Institutions have opportunities to design environments and activities that are supportive of particular subpopulations, such as first generation and low income students. Since many students in this population tend to be at greater risk for attrition, effective programs may play a strategic role in an institution’s overall retention strategy. [Students] from families in lower income quartiles are far less likely than those in higher income quartiles to earn a bachelor’s degree by the age of 24. (Thayer 2000).
The whole goal of the scholarship program for low income, incoming 17 to 19 year old freshmen is to give them enough support so they can become persistent students and achieve success. With this there are positive retention, graduation, and recruitment rates. Retention rates commonly measure the percentage of freshmen that re- enroll the next academic year as sophomores.

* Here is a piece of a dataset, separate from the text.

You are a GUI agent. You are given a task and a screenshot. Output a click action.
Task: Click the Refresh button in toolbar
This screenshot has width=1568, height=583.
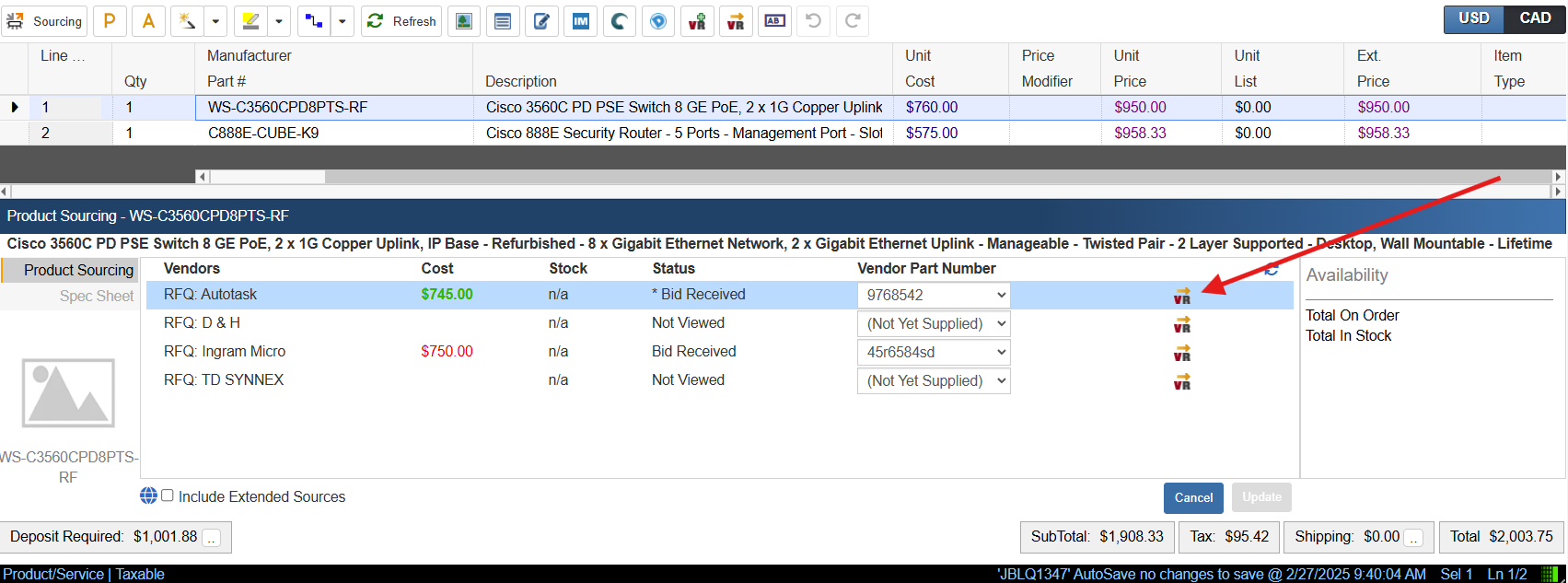[401, 21]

The primary reason that retention rates, along with graduation rates, are important is that retention rates are perceived as indicators of academic quality and student success. In addition to retention, persistence, a student’s continuation behavior leading to a desired goal, helps describe processes related to student goal achievement (Arnold 1999).
Our yearly budget is $100, 000 Our personal tutors will make their income from this allotted money. The counselors, advisors and coordinators get their salaries and incentive pay from UFIT. Only the personal tutors receive their pay from the $100,000. The majority of the budget is focused on the students.
The scholarships pay the first year or first three semesters of college, which includes books and tuition, the first year or three semesters of on- campus housing, and a monthly allowance in a student account card that can be used for any clothing, retail or dining place located on campus. In the monthly allowance, there will be specifically enough money included to eat at least once a day in a dining hall on campus; preferably the students choose the buffet style dining halls.
Part of the money that’s focused on the student goes toward laptops and printers. Each year the coordinators work with Best Buy and Apple Inc. to purchase laptops for at least 40% off of the price. The two companies willingly assist with the plan and appreciate helping a top rated university and its incoming students. The laptops and printers are then brought to the attention of the target group and whoever needs it buys it. With the laptops the freshmen can have easier and quicker access to their emails and support websites.